The third stage of airport transformation (and transformation in general) is where we change the process and we change behavior (of everyone in the system). We can begin to take advantage of what new technologies can actually do, a change in scope. This is a true transformation (revolution vice evolution), where new technology actually transforms the way things are done in aviation, and, sometimes beyond the industry.

Think about the introduction of a car. When it was first introduced, it was a substitution – the car was used in the same way people used the carriage (the horseless carriage) – traveling in roughly the same way, but could now we could travel a little more, faster, and at a lower cost. There was no change in the process. As scale increased (because we had the ability to travel longer distances in a shorter amount of time) people started traveling over longer distances, traveling more, spending more time out etc. – and eventually technology adoption of the car led to a fundamental change in behavior. Now, people don’t need to live where they worked, could move to the suburbs, and change their lifestyle. This created a cultural shift –and transportation changed the nature of retailing, of shopping malls, infrastructure, and the way people lived.

We Are Now Entering the Third Stage in Aviation and Airport Transformation

But the complete transition hasn’t occurred – we are gaining efficiency,  but the scope is only changing in minor ways. Now, we can assume that all travelers have a smartphone (hence tripchi). Also today, everything is connected – decisions can be made real-time, which changes how travel bookings are done. With new sensors and ways of interpreting data,  Big Data has exploded – we are flooded with information and can sometimes even act on it, and predict where we’re going, with a vision of the future that is actionable.

Finally, with social technologies – leisure travel in the social dimension is huge.
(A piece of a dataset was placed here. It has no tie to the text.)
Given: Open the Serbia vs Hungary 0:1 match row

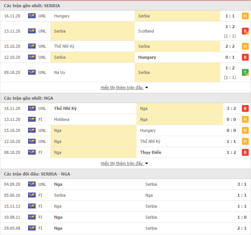Looking at the screenshot, I should [x=126, y=57].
Just study the example of what TripAdvisor has done through recommendations from social connections. In fact, the market value of TripAdvisor exceeds the market value of Expedia ($14B versus $10B). Social connections are worth more than the entire set of computer relationships that Expedia can perform.
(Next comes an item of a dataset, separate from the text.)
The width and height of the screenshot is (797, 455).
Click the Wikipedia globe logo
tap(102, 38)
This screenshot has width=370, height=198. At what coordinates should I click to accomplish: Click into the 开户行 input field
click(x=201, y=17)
Traveler centric real-time sets of solutions is what the future of travel is all about, blurring the lines of leisure and business travel. Leisure travel – has typically been thought of about discovery, but we think that business travel could and should ALSO be about discovery. This happens when we move from a process of “I want to go from x to y” to a process that dynamically suggests new places currently unknown. 

Where we can create group travel in a more seamless way and use correlation with other activities that may not be obvious to us. For example, through analysis we may discover that people who use Ebay prefer JetBlue, and people who don’t use Ebay prefer United Airlines, and other similar real-time predictions that might fall out for interesting data sets like these. By monitoring peoples’ identities and behavior in context, we can match both content from a marketing perspective as well as content from a value/solution perspective.

Phase 3 of travel and aviation is when technology and analytics discover what we want to do – based on profiles, previous transactions, activities, location where we are right now, combined with our calendar, our customer’s calendar, etc (in context of business travel). This is the secret sauce of tripchi. This is Airports 2.0.